The effect of growth hormone treatment in a child with tricho-rhino-phalangeal syndrome: A case report and review of the literature

Abstract

Tricho-rhino-phalangeal syndrome (TRPS) is characterized by craniofacial and skeletal malformations including short stature, cone-shaped phalangeal epiphyses and Perthes-like changes of the hip. We describe the response to growth hormone (GH) treatment in a boy with TRPS. The patient presented at age 3.5 years for evaluation of short stature (−3.2SD). On physical examination, the characteristic facial phenotype of TRPS was noted. Radiographs showed cone-shaped phalangeal epiphyses and bilateral small and fragmented femoral heads. The diagnosis was confirmed by Sanger sequencing of the TRPS1 gene. Two GH stimulation tests revealed GH deficiency, and GH treatment was initiated. Subsequently, growth velocity improved, as did the radiographic appearance of the femoral epiphyses, as seen on sequential pelvis radiographs.

This observation suggests the possibility of a beneficial effect of GH treatment on both height and epiphyses status in TRPS patient with GH deficiency. Further studies are needed to support the observation.

Introduction

Trichorhinophalangeal syndrome (TRPS) is a rare autosomal dominant malformation syndrome characterized by distinctive craniofacial and skeletal abnormalities (Maas et al., 2015). Craniofacial features include slowly growing scalp hair, laterally sparse eyebrows, bulbous tip of the nose, long flat philtrum, thin upper vermilion border and protruding ears (Maas et al., 2015). Skeletal abnormalities include cone-shaped epiphyses at the phalanges, hip dysplasia and short stature (de Barros and Kakehasi, 2016). Radiological features of the hip of TRPS patients include joint dysplasia, small and fragmented femoral heads resembling but not identical to Legg-Calve-Perthes disease, and reduced joint space. Systemic manifestations may also be present, such as congenital heart defects and renal anomalies, including unilateral and underdeveloped kidneys, vesicoureteral reflux and stenosis of the ureter-bladder junction (Vaccaro et al., 2009).

Two subtypes of TRPS have been described (Maas et al., 2015). Type I is the classical form and is due to a mutation in the TRPS1 gene that maps to 8q24. Type II is a contiguous gene deletion syndrome that involves TRPS1 and EXT1 genes, resulting in the additional finding of multiple cartilaginous exostoses and mild intellectual impairment. Some authors have proposed another subtype, TRPS type III, associated with more marked growth impairment and severe brachydactyly. However, the differences between TRPS type I and III are small and may represent a spectrum of severity (Maas et al., 2015).
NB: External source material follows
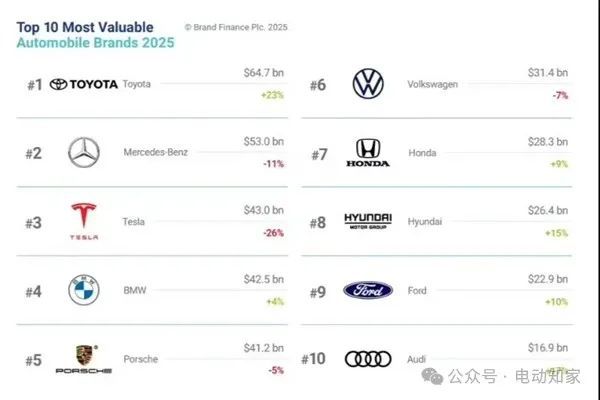The height and width of the screenshot is (400, 600).
Task: Select the Hyundai Motor Group logo
Action: coord(368,221)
TRPS1 is a transcription factor that regulates proliferation and apoptosis of chondrocyte through Stat3 signaling (Suemoto et al., 2007). TRPS1 deficiency has been postulated to impair chondrocyte differentiation in the growth plate and epithelial/mesenchymal cell interactions in developing hair follicles (Nishioka et al., 2008; Itoh et al., 2008). Moreover, patients with this syndrome may have growth hormone (GH) deficiency since this transcription factor has been found to be expressed in the pituitary and hypothalamus (Correa et al., 2018).

Linear growth is decreased in almost all TRPS patients, both prenatally and postnatally; adult height falls below −2 SD in about half the patients (Maas et al., 2015). Table 1 presents GH axis evaluation and the effect of GH treatment in children with TRPS who were described previously. Only children whose TRPS diagnosis was confirmed by DNA analysis were included in the table (Stagi et al., 2008; Sohn et al., 2012; Merjaneh et al., 2014; Marques et al., 2015; Riedl et al., 2004). GH deficiency (defined as low growth hormone concentrations in two stimulation tests) was found in some, but not all patients. The response to treatment was variable (Table 1).

We report a boy with TRPS type I and GH deficiency, and the effect of GH therapy on his linear growth and on the radiographic appearance of the femoral epiphyses.